### DIRECTIONS
Print nothing but the lines below starting at the line that holds "Click the WeChat logo icon in watermark" and ending at the line that holds "Click column I", including both, each exactly as written.

==== DATA IN THIS EXERCISE ====

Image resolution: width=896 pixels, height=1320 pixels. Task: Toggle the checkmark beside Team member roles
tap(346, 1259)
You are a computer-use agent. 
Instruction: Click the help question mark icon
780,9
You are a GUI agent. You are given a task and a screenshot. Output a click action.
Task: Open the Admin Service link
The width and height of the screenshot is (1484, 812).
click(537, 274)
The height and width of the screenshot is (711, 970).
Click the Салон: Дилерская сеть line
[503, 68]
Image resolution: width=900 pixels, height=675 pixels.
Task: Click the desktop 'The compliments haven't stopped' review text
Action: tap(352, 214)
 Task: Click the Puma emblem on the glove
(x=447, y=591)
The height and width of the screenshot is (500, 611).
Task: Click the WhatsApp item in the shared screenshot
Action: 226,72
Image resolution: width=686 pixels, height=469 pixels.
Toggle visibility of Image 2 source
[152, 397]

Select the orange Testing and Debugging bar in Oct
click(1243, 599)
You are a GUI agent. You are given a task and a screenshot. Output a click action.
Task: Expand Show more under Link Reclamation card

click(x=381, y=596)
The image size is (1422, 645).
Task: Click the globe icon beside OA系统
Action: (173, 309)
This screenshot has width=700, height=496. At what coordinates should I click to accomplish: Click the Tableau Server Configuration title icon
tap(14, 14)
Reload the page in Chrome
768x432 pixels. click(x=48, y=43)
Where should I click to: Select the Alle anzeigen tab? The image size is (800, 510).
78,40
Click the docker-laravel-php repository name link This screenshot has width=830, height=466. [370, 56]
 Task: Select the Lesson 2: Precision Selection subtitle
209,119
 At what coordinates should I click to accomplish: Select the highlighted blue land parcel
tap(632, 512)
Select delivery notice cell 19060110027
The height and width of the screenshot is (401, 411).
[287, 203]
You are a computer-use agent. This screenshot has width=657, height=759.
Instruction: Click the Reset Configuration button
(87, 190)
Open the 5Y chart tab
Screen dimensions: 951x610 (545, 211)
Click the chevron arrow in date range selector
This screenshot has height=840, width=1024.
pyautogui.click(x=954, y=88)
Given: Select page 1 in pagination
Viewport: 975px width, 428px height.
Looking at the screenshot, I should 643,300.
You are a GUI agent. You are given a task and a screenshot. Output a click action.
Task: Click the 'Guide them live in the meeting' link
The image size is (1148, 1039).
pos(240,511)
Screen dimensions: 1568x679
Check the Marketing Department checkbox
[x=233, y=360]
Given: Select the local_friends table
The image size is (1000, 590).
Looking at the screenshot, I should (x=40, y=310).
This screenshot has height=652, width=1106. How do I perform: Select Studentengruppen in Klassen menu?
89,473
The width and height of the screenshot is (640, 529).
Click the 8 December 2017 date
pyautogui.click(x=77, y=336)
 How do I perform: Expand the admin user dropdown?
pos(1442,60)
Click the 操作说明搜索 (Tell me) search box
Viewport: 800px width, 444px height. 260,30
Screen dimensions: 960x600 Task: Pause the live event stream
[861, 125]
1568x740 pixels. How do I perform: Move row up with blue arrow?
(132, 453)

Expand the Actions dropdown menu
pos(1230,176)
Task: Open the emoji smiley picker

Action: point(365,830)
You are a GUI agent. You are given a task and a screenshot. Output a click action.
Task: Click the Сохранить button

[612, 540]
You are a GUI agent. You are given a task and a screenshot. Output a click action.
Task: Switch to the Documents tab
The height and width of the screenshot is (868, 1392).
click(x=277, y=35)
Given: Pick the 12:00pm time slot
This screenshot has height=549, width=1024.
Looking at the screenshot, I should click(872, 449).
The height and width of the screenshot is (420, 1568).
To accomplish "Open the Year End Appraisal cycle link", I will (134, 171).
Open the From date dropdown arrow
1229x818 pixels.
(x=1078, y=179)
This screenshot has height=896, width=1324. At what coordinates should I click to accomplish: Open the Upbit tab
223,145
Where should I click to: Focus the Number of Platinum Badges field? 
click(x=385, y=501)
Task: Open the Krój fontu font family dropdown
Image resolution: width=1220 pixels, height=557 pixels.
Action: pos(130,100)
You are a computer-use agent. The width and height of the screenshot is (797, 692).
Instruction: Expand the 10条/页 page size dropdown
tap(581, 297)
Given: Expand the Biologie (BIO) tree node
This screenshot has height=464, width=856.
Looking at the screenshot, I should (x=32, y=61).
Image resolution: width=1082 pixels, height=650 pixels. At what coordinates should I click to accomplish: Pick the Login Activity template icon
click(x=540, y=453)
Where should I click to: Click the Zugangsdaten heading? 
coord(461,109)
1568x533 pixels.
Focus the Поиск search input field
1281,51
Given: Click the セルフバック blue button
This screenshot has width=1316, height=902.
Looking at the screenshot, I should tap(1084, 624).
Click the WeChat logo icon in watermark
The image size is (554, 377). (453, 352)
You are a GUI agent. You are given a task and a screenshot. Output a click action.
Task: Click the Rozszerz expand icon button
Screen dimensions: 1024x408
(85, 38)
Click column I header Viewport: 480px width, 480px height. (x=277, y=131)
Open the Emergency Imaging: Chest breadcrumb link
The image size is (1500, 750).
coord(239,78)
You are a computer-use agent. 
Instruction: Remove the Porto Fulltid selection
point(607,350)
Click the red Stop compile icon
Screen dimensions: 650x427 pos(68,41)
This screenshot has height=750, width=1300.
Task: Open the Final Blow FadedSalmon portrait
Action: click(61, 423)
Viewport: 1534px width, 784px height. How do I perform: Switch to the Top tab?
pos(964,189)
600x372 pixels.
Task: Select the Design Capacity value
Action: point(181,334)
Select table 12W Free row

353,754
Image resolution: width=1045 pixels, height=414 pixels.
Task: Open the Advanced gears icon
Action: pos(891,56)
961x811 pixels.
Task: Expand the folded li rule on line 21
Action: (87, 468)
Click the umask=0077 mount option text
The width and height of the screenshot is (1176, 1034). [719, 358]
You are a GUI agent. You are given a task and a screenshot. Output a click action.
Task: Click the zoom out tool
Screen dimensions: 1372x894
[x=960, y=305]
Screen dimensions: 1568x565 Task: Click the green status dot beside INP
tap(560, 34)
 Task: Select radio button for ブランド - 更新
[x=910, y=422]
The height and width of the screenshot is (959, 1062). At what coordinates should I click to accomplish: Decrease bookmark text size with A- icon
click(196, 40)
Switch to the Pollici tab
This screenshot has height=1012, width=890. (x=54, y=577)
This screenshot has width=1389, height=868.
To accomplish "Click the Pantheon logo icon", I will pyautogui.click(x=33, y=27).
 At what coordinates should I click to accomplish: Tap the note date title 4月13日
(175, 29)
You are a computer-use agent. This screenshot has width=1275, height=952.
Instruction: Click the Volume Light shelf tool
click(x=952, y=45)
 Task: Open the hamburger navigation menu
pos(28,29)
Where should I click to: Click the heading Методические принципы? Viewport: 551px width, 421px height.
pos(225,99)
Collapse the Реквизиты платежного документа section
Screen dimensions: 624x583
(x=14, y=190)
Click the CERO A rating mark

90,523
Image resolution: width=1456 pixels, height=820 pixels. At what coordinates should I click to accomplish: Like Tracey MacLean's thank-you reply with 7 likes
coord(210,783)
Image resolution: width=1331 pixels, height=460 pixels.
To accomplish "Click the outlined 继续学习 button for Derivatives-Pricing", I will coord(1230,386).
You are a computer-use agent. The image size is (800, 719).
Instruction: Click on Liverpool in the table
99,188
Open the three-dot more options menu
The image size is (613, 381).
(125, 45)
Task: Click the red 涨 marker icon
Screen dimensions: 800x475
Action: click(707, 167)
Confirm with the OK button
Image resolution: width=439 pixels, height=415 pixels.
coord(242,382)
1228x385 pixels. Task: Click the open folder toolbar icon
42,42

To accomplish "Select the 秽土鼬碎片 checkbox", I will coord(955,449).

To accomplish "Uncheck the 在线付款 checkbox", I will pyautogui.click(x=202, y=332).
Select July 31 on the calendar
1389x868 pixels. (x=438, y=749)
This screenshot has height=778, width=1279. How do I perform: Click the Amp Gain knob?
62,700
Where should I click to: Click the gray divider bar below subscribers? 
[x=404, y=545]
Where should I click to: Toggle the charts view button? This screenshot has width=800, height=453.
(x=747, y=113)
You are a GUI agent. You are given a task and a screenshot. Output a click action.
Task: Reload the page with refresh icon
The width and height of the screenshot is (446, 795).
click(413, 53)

====

### EXERCISE ANSWER
Click the WeChat logo icon in watermark
The image size is (554, 377). (453, 352)
You are a GUI agent. You are given a task and a screenshot. Output a click action.
Task: Click the Rozszerz expand icon button
Screen dimensions: 1024x408
(85, 38)
Click column I header Viewport: 480px width, 480px height. (x=277, y=131)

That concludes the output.